I gave it this nickname because it reminds me of planes on autopilot. Why planes? They’re so high in altitude, that’s why! They’re up in the clouds. Why autopilot? Because no one has to think about the plane straying off course.

Just like the “average” part of society. The part that doesn’t have to dig for food out of the trash every day in order to survive. The part that has a car, but still complains about gas mileage. The part that automatically complains about their marks or GPA in school- and stops there without taking action. All of this part of society is practically in an isolated bubble, protected from the outer, harsher realities of the world. And it still is plagued with complaining and idle talk.

When you complain because you genuinely want an easier life, then that’s one thing. But complaining over trivial matters? That is just pathetic.

A Cry for Change

Imagine living in a situation like this:

Chaotic, right? Imagine if the streets “ran red with wine, only to be stained with a darker shade of wine much later”. Imagine if you lived during the French Revolution, a bloody time where the nation used a razor and shaved off heads whenever its hand slipped. Which tended to happen a lot, and most often not by accident.

The whole reason for the French Revolution, though, is that the general populace of France (that is, it’s Third Estate comprised of peasants and artisans) wanted a change in the exemption of the higher estates from the law. Equality for all men was a cherished thing, and liberty was often drunk to and eventually fought for.

But that’s just it. The thing that discerns this cry for help from auto-planing is that these people actually took action. Not only that, these people took action because of the previous experiences that they’ve been through. They did complain often about trivial things, I’m sure, but all of them complained about their unfair treatment and took action.
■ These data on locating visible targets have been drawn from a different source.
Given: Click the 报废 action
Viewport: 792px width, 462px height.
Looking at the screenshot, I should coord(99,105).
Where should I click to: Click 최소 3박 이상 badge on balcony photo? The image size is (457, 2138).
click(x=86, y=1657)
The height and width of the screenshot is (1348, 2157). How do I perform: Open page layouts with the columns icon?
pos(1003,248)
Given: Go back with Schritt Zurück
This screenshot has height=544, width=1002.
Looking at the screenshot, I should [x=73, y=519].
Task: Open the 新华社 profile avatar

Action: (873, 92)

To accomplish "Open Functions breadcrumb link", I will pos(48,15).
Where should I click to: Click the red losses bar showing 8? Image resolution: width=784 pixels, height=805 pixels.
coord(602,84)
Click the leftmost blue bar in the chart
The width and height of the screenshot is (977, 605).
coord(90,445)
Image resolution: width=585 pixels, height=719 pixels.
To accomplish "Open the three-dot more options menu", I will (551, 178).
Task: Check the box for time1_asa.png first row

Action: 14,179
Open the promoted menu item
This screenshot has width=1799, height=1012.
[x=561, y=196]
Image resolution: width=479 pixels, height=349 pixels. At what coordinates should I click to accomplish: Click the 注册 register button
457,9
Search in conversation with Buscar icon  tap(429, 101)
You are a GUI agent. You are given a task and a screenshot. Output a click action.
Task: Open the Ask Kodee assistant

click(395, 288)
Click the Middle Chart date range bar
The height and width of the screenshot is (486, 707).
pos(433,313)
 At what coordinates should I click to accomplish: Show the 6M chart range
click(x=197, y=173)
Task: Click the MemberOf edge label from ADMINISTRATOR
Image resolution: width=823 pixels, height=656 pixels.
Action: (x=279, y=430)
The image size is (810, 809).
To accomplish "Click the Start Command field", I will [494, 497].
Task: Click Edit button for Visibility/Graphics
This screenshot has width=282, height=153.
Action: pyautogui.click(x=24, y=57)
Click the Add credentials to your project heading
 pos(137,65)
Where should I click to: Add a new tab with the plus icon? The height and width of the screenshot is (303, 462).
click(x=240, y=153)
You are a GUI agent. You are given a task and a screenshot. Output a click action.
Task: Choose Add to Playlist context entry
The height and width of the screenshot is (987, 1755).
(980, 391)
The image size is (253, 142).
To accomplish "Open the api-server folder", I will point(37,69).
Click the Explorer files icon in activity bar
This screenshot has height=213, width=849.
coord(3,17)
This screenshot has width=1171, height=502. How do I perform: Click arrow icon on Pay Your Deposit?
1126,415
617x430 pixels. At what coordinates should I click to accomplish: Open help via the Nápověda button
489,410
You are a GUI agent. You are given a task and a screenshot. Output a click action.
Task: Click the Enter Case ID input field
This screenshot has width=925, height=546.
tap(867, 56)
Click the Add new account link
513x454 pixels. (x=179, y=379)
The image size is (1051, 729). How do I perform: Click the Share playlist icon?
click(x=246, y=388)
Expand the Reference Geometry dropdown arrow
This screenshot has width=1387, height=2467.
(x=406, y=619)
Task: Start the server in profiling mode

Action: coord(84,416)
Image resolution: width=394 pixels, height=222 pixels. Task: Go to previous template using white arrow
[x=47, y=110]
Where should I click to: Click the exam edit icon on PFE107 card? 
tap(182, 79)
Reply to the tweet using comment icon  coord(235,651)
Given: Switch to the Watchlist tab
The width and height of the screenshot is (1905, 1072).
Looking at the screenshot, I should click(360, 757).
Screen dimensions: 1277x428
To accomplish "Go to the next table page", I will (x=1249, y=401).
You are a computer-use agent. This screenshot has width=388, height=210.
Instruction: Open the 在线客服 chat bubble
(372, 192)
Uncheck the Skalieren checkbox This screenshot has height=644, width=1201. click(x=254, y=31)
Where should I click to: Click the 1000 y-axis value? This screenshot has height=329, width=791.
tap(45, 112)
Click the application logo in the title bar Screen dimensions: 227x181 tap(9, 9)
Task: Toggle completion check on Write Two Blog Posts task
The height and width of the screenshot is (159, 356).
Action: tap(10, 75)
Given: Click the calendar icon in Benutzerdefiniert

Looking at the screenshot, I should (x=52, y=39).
Much better than our society. High-five, Sir Dickens, and the authors of many school textbooks, for bringing many of our students’ attention to the strain of man and its survival throughout troubles without auto-planing too much.

So what’s my point exactly? Easy. Don’t auto-plane too much. Sure, no one’s perfect in the world, and we tend to do this once in a while. Just keep it to a minimum, and before you utter your grievances against the McDonald’s employee for putting pickles in your burger even though you didn’t want any, or issue a formal complaint against the Apple company for making a phone that doubles as a shrapnel grenade if dropped from a height of more than six inches, think of those less fortunate than you. There is and will always be someone less fortunate than you, whether fictional or nonfictional.

Most importantly, if you find a pressing issue that not only applies to you but to the rest of the community as well, then don’t be afraid to take action. Society is so lazy these days, so why not step up to the plate and take one for the team?

You can inspire change. Anyone can. If you’ve managed to get one person to listen to you, then you’ve done your job well.

Feel free to print out that license if you’re scared and want a good luck charm, although I’m not sure that it would be valid at all conferences, courts, company budget meetings, or Chuck E. Cheese’s. But you can try.